Por ser na imprensa tradicional que as coisas se decidem é que afirmei que a arena da disputa de Bolsonaro com Lula será nas primeiras páginas dos jornais. Por sempre ter trabalhado com reportagens sobre conflitos – agrários, migrações e crime organizado nas fronteiras – aprendi desde os primeiros anos da profissão, em 1979, como as coisas funcionam dentro das redações. Nos dias atuais todas as reportagens relevantes passam pelas mãos dos advogados da empresa. Esses profissionais procuram nas matérias “pontas soltas”, como chamamos as coisas mal explicadas. No princípio éramos contra a presença deles, hoje tenho a consciência de que eles qualificam o trabalho do repórter, que é o principal esteio da existência de uma redação. O legado de Bolsonaro para Lula é um país à beira do caos econômico (uma dívida nas contas públicas de mais de R$ 400 bilhões), social (mais de 40 milhões de pessoas passando fome) e uma intolerância religiosa inédita na história do país. Esse ambiente exigirá do jornalista muito conhecimento de causa para não publicar bobagem. Há um dito muito popular nas redações que é o seguinte: “A imprensa separa o joio do trigo e publica o joio”. É contra nós, mas é boa. Dias interessantes vêm por aí.

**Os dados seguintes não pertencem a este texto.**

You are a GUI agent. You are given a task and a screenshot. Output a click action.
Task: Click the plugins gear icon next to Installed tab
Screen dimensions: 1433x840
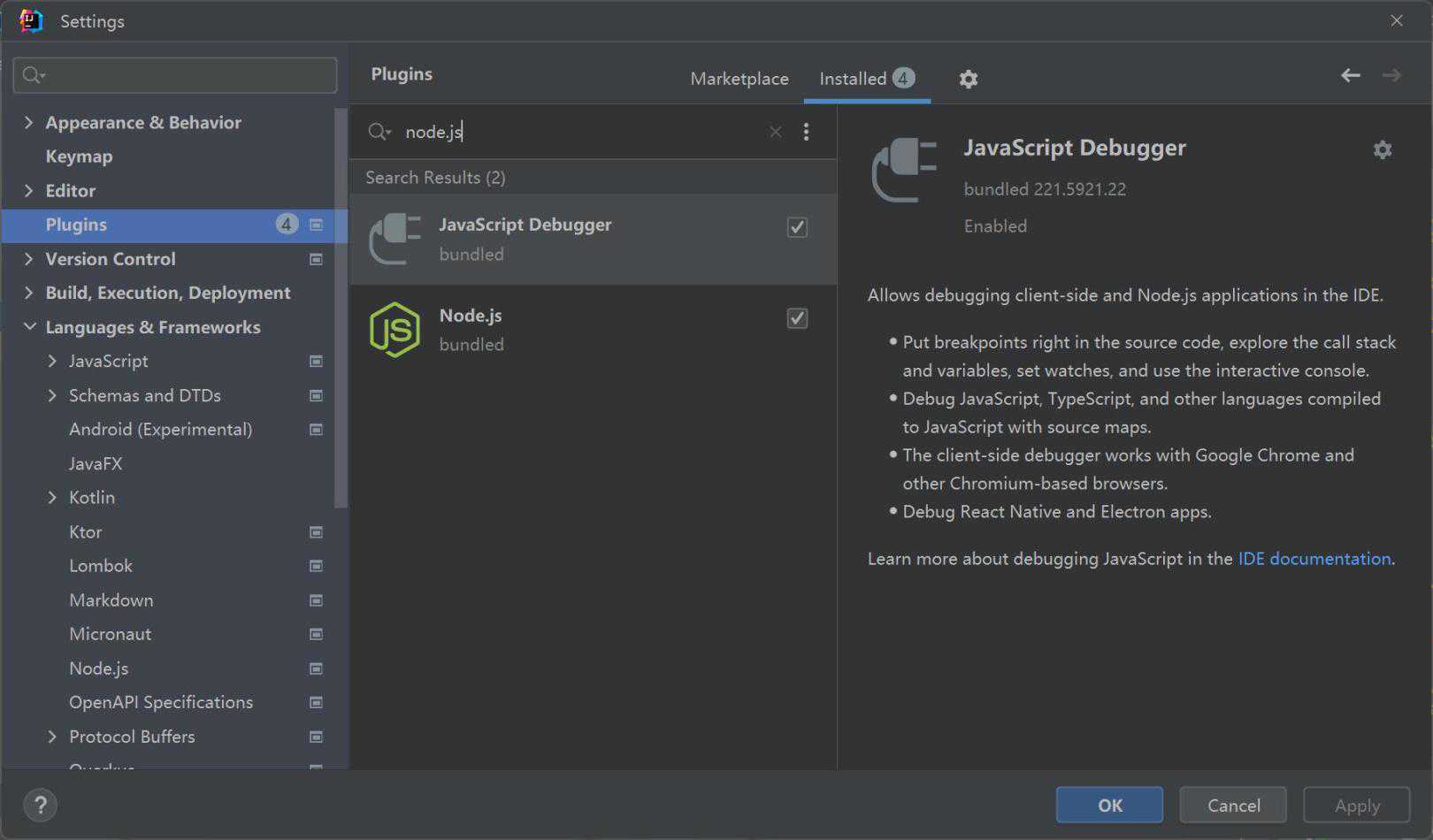(969, 80)
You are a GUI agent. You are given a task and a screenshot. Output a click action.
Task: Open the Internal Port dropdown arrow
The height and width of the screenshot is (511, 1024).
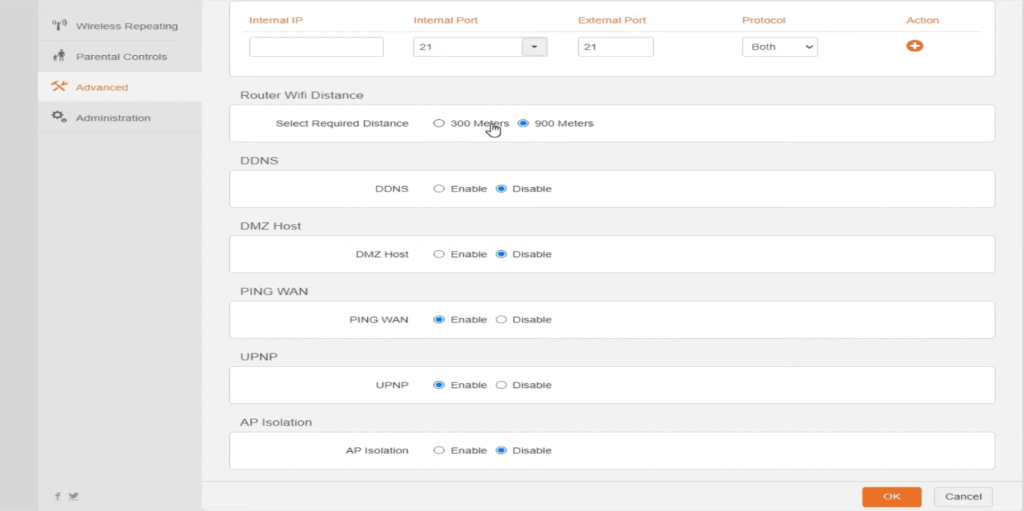point(534,47)
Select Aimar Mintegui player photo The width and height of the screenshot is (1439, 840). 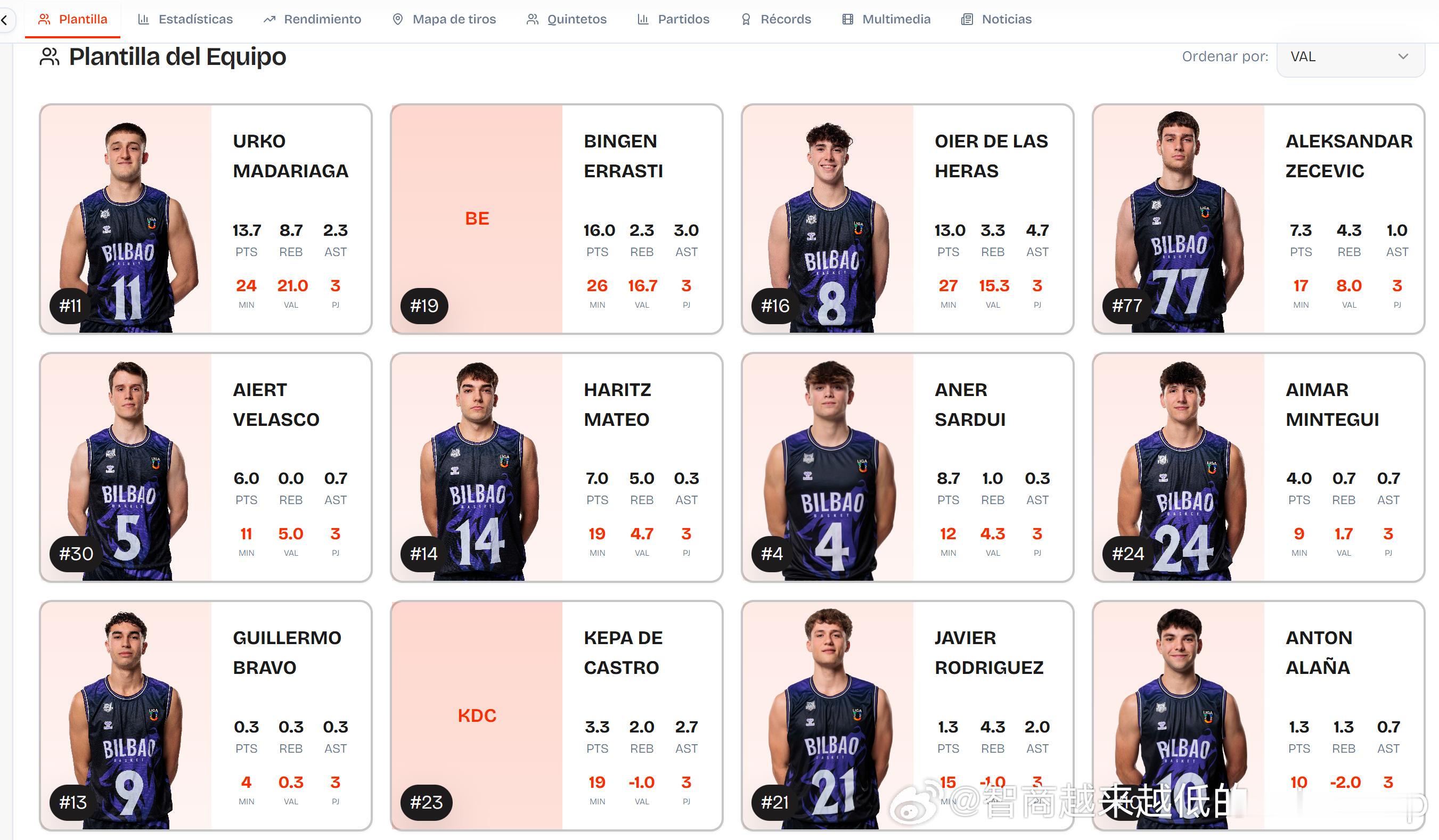point(1179,467)
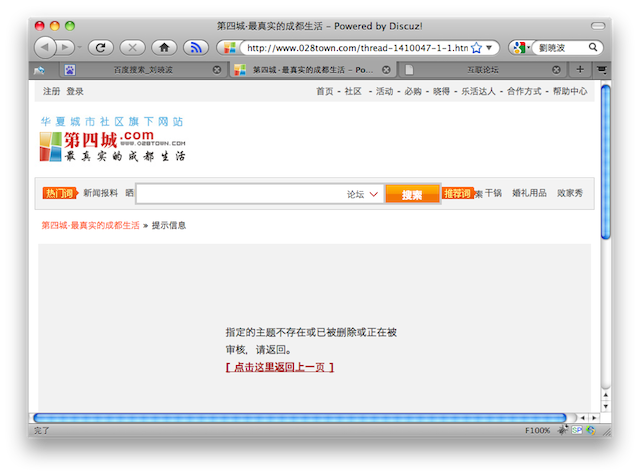
Task: Bookmark page with the star icon
Action: click(x=477, y=47)
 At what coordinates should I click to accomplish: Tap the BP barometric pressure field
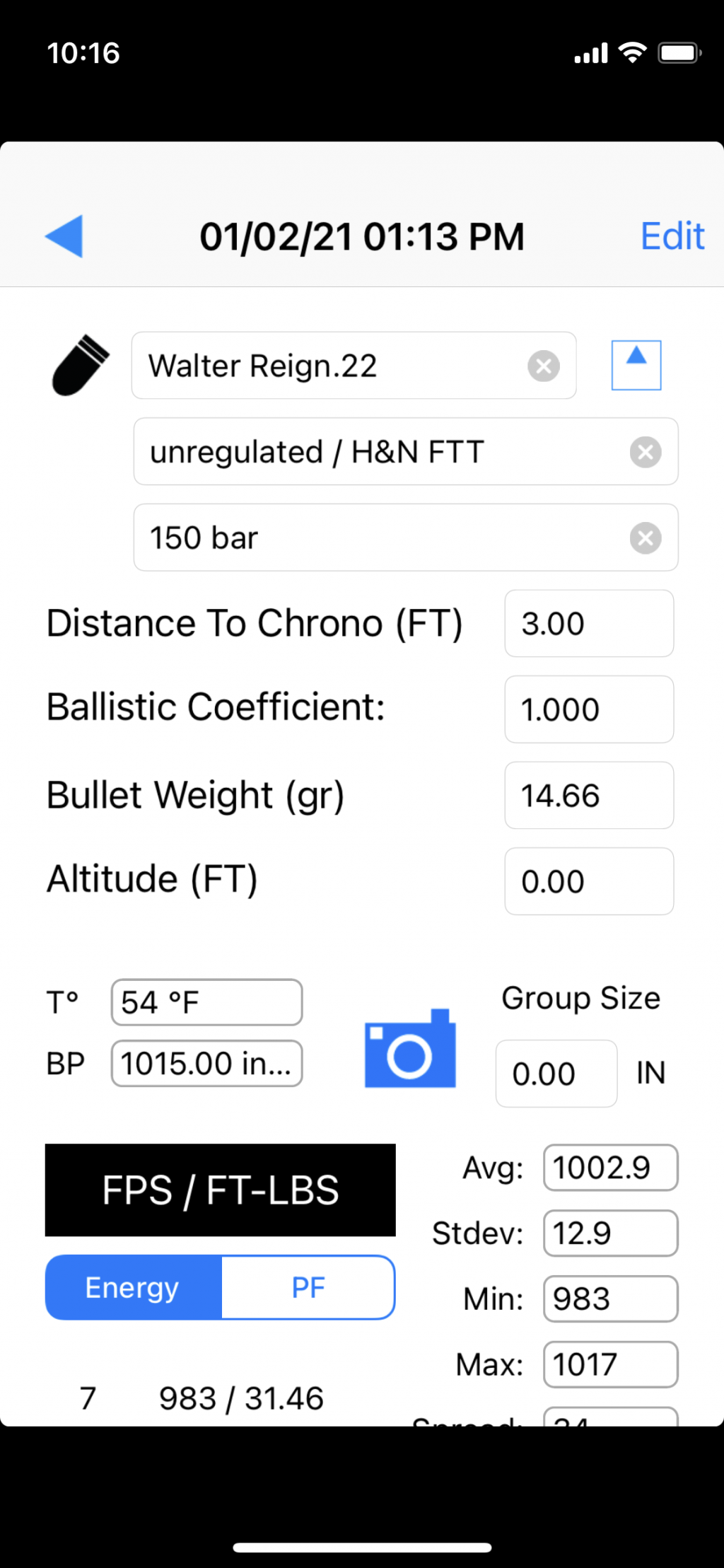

Carlos Wagner é repórter, graduado em Comunicação Social — habilitação em Jornalismo, pela Universidade Federal do Rio Grande do Sul — Ufrgs. Trabalhou como repórter investigativo no jornal Zero Hora (RS, Brasil) de 1983 a 2014. Recebeu 38 prêmios de Jornalismo, entre eles, sete Prêmios Esso regionais. Tem 17 livros publicados, como “País Bandido”. Aos 67 anos, foi homenageado no 12º encontro da Associação Brasileira de Jornalismo Investigativo (ABRAJI), em 2017, SP.